Alongside HCA, there is a vision for growth and expansion. “We’re looking at places like Dallas and Las Vegas, and within the [United Kingdom] to replicate our specialty hospital model.” 

The hospital also has a philanthropic arm. Norman, along with the surgeons at the hospital, started the Thyroid Cancer and Parathyroid Foundation. Funds donated to that Foundation go to sponsor research and promote cures for cancer. 

The Institute also likes to take its services on the road and provide screenings at events in the Tampa Bay area, including Tampa Bay Business and Wealth’s annual Women’s Wellness Invitational. These local screenings for thyroid cancer have screened more than 350 women in the past year and detected more than a dozen cancers that were able to be cured. 

Personally, Norman has a family foundation, which gives to local charities. Gail sits on the board of Starting Right Now and the Norman family is passionate about the organization’s mission and goals. 

And all of this is possible because of the team that Norman has built. 

“It’s my vision, but I need people to execute that vision and I have some amazingly talented surgeons. Without them, we wouldn’t be where we are,” Norman says. 

Norman has been married for 37 years, his parents are still alive and live in Winter Park, he has two children and a thriving surgical hospital. He enjoys entertaining at his beautiful home and traveling to races at great racetracks, around the world. But all of this doesn’t change his origin story or his roots. He’s still “Jimmy,” a kid who grew up on a dirt road, in Ohio. 

It’s incredible to think a lot of this journey started with a supportive mentor from Norman’s formative years. He gets teary-eyed talking about him, clearly not wanting to show the depth of his feelings and appreciation. 

“I spoke with my neighbor, Bob, about a year ago. I asked him, ‘Do you know how many people’s lives have been affected by you?’” Norman affirms. “We all have people in our lives who were our teachers and mentors…so, I told him, because of you, lives have been saved – many of them. The best things about being a doctor are those relationships and being able to help people.”  ♦

WINNING THE RACE

When Norman was a kid, cars were a large part of his experience. He was fascinated with them. Cars that drove fast…[since] he is, admittedly, an adrenaline junkie.
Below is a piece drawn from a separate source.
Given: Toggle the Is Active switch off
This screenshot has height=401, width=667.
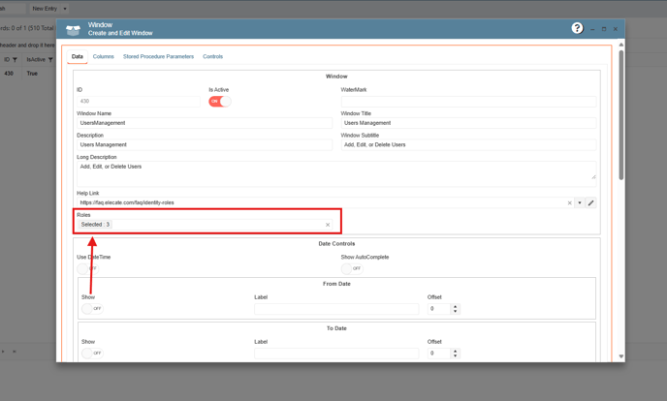Looking at the screenshot, I should click(219, 101).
To this day, cars and racing are a passion of his and a huge part of his life. 

Norman raced on the professional IMSA circuit for 12 years and has 13 professional wins and 34 podiums at the most famous race tracks in the U.S. and Europe. His greatest win being the Rolex 24 Hours of Daytona, in 2013, as well as the driver’s championship that same year, driving a Porsche.

He has raced Porsches, Audis, Lamborghinis and a number of prototype cars that are special-built race cars with top speeds of 200 mph. He currently owns two famous, historic race cars from the 1980s, a Porsche 935 K3 and a March 85G. He races these cars at tracks around the world on the historic racing circuit.

“I went from not having any cars to having some of coolest muscle cars and race cars ever built. And I use them, and use them hard!” Norman says.